# Exercise description
All lines before the one containing "Toggle the Prettier", plus that line itself, are to be printed exactly as they appear below.

# Input data
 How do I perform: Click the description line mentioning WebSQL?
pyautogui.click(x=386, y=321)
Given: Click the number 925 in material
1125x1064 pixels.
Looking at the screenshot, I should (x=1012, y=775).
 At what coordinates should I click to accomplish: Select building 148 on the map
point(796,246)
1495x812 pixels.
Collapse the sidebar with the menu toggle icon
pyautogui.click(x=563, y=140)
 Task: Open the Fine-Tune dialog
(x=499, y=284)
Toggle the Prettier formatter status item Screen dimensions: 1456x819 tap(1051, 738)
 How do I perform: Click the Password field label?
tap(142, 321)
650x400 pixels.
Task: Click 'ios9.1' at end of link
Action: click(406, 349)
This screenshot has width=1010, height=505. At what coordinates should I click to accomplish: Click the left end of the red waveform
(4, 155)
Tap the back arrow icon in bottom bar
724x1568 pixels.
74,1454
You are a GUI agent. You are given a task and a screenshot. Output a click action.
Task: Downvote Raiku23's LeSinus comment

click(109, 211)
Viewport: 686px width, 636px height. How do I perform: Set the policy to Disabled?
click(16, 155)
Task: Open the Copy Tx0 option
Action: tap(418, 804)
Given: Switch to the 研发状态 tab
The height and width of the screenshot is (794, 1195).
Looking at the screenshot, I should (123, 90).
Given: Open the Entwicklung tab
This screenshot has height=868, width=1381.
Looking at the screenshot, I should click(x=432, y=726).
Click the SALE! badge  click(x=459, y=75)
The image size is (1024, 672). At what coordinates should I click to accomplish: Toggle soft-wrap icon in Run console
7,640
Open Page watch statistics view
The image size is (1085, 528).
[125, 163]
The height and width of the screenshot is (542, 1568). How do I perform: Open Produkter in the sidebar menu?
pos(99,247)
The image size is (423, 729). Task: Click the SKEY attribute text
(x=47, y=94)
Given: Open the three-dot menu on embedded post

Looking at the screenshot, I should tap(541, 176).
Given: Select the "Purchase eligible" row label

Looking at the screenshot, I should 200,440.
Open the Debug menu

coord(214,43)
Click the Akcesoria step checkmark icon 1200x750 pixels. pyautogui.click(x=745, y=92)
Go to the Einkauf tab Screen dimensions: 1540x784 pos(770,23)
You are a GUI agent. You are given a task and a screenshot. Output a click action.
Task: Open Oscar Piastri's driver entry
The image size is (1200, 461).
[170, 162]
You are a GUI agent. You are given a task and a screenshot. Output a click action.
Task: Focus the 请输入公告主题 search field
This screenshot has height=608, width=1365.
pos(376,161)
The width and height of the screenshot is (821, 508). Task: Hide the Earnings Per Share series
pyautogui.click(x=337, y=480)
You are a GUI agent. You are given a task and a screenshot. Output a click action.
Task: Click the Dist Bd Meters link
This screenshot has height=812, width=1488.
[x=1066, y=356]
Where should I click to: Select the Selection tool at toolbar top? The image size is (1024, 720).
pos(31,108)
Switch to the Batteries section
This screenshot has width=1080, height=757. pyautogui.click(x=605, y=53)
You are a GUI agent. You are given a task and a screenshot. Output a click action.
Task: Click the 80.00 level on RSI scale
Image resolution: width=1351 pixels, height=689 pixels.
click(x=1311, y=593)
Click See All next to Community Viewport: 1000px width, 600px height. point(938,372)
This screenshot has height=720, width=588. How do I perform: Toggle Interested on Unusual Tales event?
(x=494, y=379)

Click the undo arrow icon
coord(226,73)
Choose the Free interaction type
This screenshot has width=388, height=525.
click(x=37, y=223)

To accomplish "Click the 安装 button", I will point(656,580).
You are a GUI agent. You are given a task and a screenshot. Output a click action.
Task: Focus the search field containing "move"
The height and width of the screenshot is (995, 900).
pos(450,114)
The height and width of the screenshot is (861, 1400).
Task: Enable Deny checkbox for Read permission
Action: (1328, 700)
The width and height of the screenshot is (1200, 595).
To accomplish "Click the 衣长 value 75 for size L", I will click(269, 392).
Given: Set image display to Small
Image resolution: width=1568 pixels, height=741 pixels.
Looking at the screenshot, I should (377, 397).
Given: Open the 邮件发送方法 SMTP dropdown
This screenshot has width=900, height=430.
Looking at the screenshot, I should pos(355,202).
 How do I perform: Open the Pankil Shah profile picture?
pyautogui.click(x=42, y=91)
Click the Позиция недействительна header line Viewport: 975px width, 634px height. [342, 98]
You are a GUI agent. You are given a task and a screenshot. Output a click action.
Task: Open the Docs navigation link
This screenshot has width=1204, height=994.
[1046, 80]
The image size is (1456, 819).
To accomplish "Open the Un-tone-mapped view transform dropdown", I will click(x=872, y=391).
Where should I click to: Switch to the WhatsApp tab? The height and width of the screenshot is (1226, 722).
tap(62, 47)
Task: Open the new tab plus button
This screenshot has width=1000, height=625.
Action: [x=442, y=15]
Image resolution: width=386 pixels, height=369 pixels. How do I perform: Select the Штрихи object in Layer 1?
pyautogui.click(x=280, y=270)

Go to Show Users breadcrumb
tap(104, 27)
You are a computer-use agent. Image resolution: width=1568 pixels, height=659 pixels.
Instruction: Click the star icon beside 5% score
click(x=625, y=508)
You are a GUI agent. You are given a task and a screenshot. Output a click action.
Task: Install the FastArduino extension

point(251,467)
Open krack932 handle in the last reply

# Worked solution
 How do I perform: Click the description line mentioning WebSQL?
pyautogui.click(x=386, y=321)
Given: Click the number 925 in material
1125x1064 pixels.
Looking at the screenshot, I should (x=1012, y=775).
 At what coordinates should I click to accomplish: Select building 148 on the map
point(796,246)
1495x812 pixels.
Collapse the sidebar with the menu toggle icon
pyautogui.click(x=563, y=140)
 Task: Open the Fine-Tune dialog
(x=499, y=284)
Toggle the Prettier formatter status item Screen dimensions: 1456x819 tap(1051, 738)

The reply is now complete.